TASK TO CARRY OUT: For the records below, give the count of lines holding the word "Remove" and nothing more.

EXTRACTED RECORDS Block Start

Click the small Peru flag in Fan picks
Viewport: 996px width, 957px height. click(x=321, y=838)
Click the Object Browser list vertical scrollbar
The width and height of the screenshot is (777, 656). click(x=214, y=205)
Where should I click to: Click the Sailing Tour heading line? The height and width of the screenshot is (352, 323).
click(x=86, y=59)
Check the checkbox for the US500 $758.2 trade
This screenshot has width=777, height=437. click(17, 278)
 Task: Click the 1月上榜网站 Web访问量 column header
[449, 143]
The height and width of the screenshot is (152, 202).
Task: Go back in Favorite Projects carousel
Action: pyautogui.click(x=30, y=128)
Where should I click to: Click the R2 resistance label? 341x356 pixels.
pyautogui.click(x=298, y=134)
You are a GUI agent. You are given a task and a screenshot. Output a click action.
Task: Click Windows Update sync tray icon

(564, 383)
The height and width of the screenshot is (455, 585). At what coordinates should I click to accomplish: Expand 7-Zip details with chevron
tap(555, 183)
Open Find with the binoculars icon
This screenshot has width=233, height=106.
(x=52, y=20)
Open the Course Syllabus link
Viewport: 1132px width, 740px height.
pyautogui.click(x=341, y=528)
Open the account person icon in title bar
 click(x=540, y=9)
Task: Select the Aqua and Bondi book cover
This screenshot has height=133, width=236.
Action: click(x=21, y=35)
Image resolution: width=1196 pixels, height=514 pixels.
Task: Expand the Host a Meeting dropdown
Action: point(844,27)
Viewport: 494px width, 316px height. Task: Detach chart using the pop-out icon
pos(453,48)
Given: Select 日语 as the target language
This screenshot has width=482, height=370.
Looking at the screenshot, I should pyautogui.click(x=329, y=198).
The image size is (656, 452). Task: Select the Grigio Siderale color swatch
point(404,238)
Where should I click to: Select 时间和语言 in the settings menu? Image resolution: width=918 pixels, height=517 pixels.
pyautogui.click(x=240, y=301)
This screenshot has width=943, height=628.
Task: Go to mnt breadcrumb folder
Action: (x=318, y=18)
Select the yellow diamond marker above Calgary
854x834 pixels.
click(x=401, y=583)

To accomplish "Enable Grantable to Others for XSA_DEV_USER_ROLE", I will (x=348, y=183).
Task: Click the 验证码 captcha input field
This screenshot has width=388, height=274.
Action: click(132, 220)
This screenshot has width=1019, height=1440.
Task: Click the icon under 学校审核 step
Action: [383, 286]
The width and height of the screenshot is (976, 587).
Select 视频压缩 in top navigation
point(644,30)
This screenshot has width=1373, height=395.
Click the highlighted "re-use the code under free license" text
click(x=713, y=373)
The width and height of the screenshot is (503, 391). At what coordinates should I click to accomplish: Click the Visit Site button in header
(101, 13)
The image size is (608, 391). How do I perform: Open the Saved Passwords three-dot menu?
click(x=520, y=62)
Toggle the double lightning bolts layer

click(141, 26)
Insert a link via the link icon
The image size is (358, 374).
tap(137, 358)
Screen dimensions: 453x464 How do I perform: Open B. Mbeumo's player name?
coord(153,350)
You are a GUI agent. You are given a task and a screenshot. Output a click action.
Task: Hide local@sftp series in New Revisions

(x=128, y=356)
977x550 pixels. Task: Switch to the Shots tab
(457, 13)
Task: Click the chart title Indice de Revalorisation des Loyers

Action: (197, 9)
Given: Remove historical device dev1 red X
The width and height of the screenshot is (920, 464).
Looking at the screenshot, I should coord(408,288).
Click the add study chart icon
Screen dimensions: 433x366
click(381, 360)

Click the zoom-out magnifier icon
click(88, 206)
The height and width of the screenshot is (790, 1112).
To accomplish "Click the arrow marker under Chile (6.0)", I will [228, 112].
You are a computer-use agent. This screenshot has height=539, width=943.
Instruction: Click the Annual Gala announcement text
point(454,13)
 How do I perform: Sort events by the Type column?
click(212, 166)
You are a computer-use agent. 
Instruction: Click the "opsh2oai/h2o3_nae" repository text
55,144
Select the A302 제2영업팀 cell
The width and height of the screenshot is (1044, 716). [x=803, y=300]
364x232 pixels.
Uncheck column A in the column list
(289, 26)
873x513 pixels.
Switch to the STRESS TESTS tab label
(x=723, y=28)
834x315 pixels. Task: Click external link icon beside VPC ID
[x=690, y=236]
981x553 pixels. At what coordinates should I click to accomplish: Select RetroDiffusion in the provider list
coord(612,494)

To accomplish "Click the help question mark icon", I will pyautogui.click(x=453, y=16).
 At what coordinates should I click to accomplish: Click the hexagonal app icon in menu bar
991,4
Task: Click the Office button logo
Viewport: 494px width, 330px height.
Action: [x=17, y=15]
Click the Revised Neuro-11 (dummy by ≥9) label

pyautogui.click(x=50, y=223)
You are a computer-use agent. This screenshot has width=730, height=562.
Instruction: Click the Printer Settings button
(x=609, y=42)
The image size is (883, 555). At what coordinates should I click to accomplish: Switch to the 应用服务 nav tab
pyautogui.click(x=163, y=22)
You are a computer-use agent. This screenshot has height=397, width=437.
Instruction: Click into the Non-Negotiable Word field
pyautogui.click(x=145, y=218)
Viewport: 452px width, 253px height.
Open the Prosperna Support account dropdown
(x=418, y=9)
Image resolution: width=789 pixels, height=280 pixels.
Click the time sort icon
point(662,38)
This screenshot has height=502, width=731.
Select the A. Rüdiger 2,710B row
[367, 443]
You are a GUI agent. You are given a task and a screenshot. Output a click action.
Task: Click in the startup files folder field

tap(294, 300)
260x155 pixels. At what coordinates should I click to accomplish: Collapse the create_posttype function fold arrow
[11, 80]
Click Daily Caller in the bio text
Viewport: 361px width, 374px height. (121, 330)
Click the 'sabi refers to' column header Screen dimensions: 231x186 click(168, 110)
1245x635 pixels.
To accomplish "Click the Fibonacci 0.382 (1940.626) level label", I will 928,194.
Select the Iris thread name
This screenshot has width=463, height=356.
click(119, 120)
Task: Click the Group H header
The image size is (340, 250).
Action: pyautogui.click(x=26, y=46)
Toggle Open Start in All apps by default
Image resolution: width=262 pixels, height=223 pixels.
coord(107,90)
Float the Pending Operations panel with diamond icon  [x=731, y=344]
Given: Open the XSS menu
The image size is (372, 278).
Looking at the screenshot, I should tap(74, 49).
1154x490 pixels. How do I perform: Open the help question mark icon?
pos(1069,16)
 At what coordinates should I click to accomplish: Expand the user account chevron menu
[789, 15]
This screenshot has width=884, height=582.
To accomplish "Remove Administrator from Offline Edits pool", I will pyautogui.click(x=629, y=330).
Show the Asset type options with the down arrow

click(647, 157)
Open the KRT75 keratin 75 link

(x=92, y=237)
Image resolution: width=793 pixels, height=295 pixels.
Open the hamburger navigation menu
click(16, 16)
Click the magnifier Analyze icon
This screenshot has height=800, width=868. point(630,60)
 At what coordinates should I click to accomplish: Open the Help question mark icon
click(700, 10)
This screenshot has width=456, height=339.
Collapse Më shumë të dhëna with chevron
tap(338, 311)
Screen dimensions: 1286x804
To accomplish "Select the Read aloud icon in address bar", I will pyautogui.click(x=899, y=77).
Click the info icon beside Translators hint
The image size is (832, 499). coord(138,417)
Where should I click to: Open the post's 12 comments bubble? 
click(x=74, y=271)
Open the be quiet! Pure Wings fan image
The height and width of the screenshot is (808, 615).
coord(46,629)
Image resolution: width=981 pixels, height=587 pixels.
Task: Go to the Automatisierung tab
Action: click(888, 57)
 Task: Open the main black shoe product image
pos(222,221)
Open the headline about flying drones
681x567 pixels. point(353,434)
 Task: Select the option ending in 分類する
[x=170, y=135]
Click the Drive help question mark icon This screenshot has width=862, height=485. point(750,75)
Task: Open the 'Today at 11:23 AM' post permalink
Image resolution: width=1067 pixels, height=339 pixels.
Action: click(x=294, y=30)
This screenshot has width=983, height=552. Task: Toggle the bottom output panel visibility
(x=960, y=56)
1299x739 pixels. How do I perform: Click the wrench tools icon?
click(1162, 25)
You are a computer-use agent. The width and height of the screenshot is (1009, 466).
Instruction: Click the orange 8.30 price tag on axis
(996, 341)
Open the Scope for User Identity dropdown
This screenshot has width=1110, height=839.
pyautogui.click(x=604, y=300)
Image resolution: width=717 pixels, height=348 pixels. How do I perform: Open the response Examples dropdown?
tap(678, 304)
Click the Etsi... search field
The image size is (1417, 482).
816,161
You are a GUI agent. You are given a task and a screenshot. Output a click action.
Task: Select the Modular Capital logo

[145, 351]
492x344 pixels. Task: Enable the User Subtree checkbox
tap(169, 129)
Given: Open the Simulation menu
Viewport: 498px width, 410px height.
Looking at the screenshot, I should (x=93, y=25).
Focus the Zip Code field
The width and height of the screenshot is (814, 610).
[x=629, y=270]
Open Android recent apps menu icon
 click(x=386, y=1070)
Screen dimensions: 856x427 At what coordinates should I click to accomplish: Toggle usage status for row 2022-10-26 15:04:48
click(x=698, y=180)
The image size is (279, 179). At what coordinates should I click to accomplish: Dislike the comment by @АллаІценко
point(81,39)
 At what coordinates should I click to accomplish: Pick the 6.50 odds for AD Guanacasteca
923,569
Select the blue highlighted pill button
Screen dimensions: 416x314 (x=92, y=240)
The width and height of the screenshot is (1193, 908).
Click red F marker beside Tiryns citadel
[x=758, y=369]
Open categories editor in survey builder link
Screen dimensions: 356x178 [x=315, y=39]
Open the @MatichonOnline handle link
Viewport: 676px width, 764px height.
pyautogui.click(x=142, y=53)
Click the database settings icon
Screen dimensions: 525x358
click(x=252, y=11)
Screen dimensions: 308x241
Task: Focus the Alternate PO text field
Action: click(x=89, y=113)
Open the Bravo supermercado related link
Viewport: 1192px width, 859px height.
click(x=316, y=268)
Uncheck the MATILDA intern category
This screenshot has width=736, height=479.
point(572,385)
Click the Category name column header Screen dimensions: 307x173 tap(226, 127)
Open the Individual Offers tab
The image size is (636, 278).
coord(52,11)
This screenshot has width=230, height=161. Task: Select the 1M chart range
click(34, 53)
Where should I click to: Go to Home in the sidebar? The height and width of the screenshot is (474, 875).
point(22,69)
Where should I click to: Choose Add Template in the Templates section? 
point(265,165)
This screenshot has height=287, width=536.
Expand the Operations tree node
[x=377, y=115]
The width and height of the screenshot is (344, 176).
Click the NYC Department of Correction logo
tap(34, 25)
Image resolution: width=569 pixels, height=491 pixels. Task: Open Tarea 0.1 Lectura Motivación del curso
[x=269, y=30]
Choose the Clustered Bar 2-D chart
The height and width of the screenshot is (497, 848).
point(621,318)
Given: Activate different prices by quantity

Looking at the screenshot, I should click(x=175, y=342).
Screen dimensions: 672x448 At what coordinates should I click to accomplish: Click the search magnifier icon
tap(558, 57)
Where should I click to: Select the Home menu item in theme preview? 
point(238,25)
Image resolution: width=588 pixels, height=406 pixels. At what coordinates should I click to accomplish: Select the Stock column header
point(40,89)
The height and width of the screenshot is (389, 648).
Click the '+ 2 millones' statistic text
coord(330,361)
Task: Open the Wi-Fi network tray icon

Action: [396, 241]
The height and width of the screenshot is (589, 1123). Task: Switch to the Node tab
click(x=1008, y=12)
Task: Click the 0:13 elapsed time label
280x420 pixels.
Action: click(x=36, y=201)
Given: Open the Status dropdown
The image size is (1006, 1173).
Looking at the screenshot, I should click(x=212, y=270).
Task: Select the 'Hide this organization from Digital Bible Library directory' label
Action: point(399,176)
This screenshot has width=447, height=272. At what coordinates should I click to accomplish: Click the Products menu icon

EXTRACTED RECORDS Block End

WRITTEN ANSWER: 2